◆ Excerpted data ◆

/---

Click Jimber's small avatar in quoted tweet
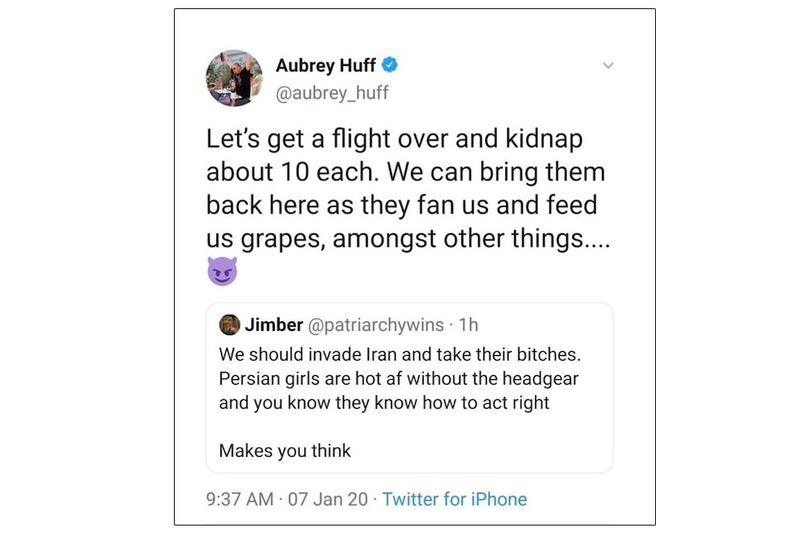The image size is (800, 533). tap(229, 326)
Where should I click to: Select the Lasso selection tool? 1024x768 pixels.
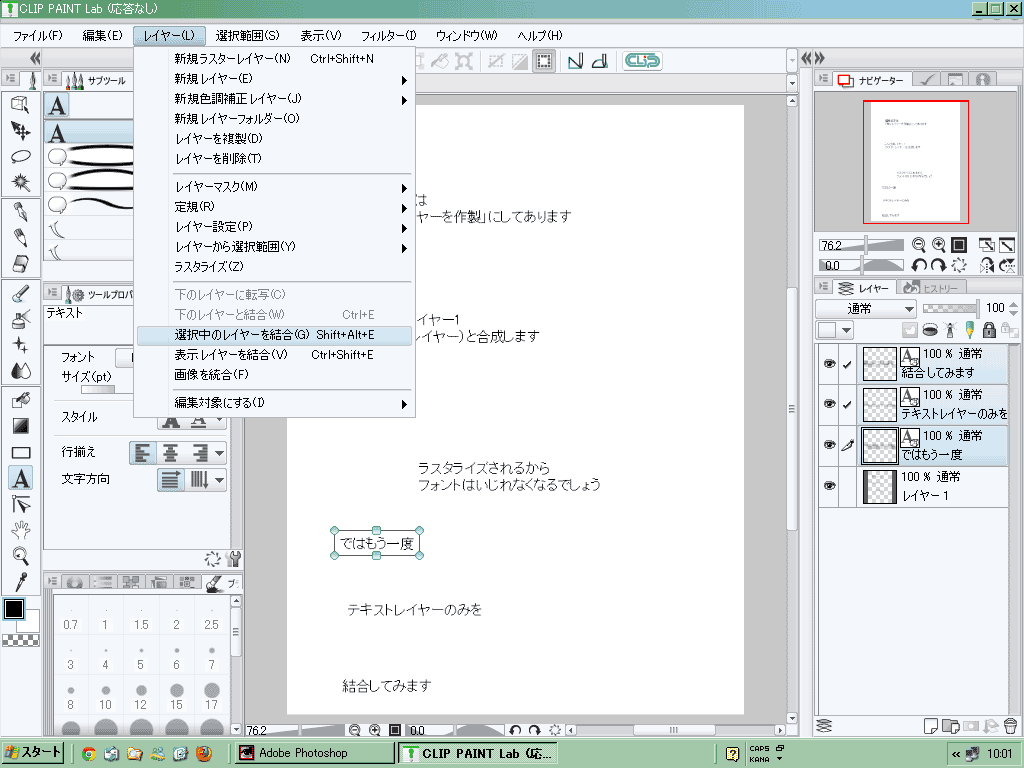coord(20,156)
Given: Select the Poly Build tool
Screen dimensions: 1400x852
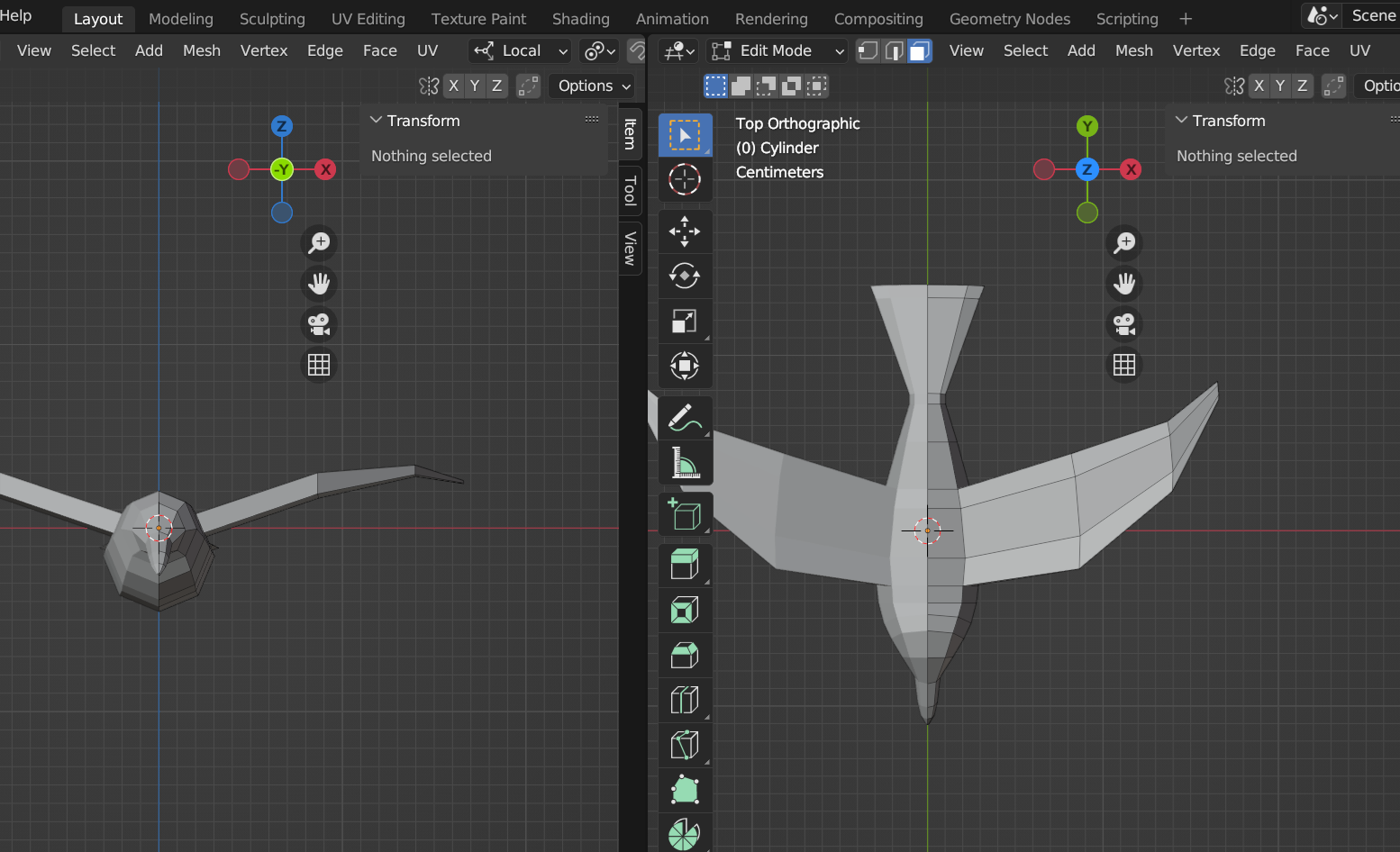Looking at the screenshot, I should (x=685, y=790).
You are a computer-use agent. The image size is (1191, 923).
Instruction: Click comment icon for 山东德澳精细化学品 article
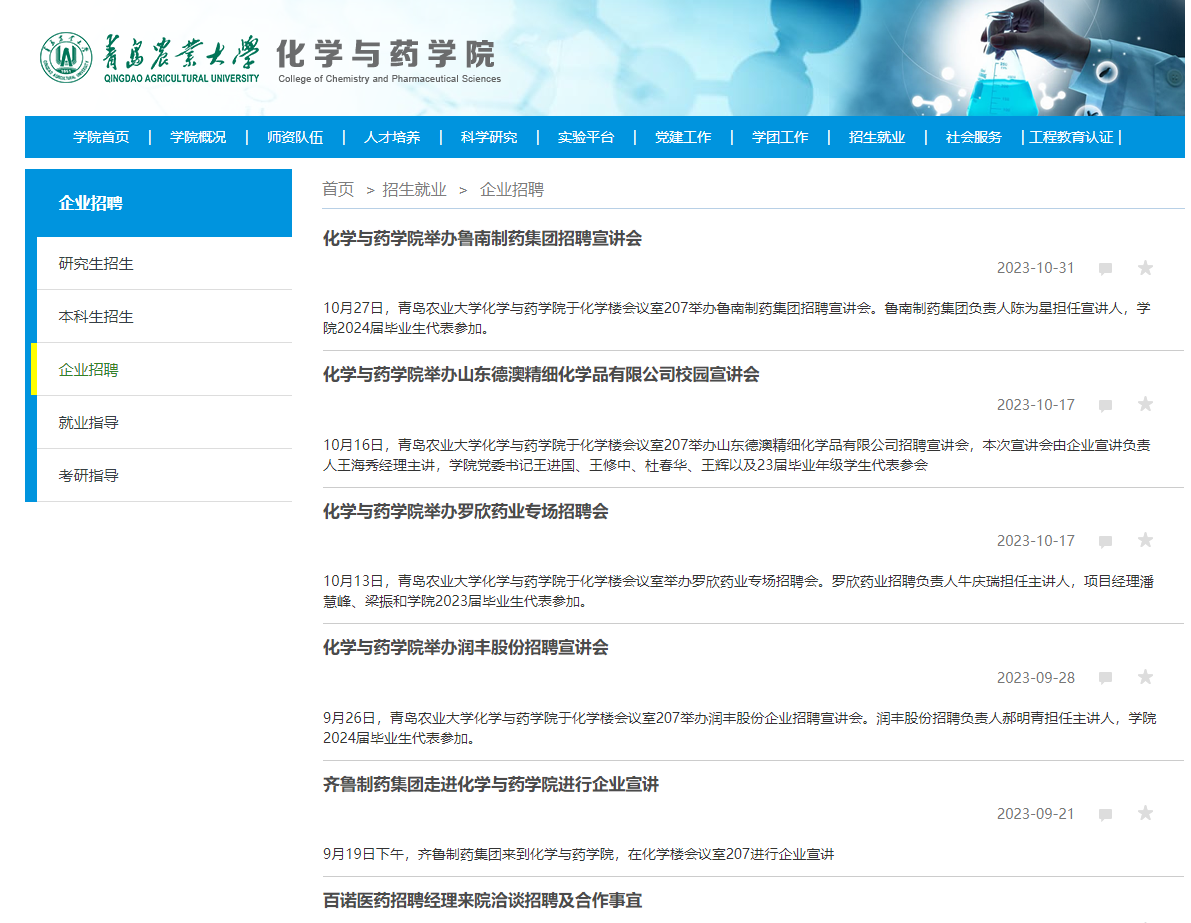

\---
/---

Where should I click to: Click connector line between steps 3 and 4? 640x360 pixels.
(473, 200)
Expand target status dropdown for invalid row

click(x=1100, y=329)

\---
/---

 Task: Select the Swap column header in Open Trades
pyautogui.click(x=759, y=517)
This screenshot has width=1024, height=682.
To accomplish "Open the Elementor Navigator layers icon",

\---

◆ Directions ◆
Write out exactly the lines that fall from the line with "You are a computer-use" to the line with "Instruction: Click comment" in the records above, keeping both ends.

◆ The answer ◆
You are a computer-use agent. The image size is (1191, 923).
Instruction: Click comment icon for 山东德澳精细化学品 article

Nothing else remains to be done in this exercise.